*Aim of the exercise*
Copy the listing below line for line, without changing anything.

┄┄┄┄┄┄┄┄┄┄

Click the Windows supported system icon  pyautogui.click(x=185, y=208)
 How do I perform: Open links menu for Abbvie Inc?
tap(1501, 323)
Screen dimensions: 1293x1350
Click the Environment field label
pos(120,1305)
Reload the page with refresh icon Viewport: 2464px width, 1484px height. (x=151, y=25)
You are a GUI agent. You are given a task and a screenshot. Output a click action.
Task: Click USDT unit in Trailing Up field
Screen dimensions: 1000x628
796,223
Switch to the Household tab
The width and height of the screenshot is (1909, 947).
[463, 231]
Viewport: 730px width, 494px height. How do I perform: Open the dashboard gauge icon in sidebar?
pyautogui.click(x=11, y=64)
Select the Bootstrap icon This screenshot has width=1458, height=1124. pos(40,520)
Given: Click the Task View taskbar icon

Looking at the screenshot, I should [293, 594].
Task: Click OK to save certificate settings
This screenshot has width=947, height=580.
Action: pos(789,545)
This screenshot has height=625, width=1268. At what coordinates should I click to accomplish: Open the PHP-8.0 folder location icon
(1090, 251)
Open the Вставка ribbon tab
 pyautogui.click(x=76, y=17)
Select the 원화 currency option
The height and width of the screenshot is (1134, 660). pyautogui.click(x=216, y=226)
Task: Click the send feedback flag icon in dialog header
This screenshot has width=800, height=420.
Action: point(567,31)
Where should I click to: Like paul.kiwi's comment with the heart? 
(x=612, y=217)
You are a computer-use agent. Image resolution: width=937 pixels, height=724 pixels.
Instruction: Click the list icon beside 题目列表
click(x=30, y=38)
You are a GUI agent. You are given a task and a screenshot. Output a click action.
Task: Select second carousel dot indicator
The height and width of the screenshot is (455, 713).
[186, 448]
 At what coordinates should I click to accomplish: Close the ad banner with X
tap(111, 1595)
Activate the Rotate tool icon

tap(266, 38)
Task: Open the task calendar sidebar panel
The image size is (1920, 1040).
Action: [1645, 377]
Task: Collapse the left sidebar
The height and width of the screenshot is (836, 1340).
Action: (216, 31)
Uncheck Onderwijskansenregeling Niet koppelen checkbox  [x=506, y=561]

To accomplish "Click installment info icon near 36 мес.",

┄┄┄┄┄┄┄┄┄┄

*Complete answer*
Click the Windows supported system icon  pyautogui.click(x=185, y=208)
 How do I perform: Open links menu for Abbvie Inc?
tap(1501, 323)
Screen dimensions: 1293x1350
Click the Environment field label
pos(120,1305)
Reload the page with refresh icon Viewport: 2464px width, 1484px height. (x=151, y=25)
You are a GUI agent. You are given a task and a screenshot. Output a click action.
Task: Click USDT unit in Trailing Up field
Screen dimensions: 1000x628
796,223
Switch to the Household tab
The width and height of the screenshot is (1909, 947).
[463, 231]
Viewport: 730px width, 494px height. How do I perform: Open the dashboard gauge icon in sidebar?
pyautogui.click(x=11, y=64)
Select the Bootstrap icon This screenshot has width=1458, height=1124. pos(40,520)
Given: Click the Task View taskbar icon

Looking at the screenshot, I should [293, 594].
Task: Click OK to save certificate settings
This screenshot has width=947, height=580.
Action: pos(789,545)
This screenshot has height=625, width=1268. At what coordinates should I click to accomplish: Open the PHP-8.0 folder location icon
(1090, 251)
Open the Вставка ribbon tab
 pyautogui.click(x=76, y=17)
Select the 원화 currency option
The height and width of the screenshot is (1134, 660). pyautogui.click(x=216, y=226)
Task: Click the send feedback flag icon in dialog header
This screenshot has width=800, height=420.
Action: point(567,31)
Where should I click to: Like paul.kiwi's comment with the heart? 
(x=612, y=217)
You are a computer-use agent. Image resolution: width=937 pixels, height=724 pixels.
Instruction: Click the list icon beside 题目列表
click(x=30, y=38)
You are a GUI agent. You are given a task and a screenshot. Output a click action.
Task: Select second carousel dot indicator
The height and width of the screenshot is (455, 713).
[186, 448]
 At what coordinates should I click to accomplish: Close the ad banner with X
tap(111, 1595)
Activate the Rotate tool icon

tap(266, 38)
Task: Open the task calendar sidebar panel
The image size is (1920, 1040).
Action: [1645, 377]
Task: Collapse the left sidebar
The height and width of the screenshot is (836, 1340).
Action: (216, 31)
Uncheck Onderwijskansenregeling Niet koppelen checkbox  [x=506, y=561]

To accomplish "Click installment info icon near 36 мес.",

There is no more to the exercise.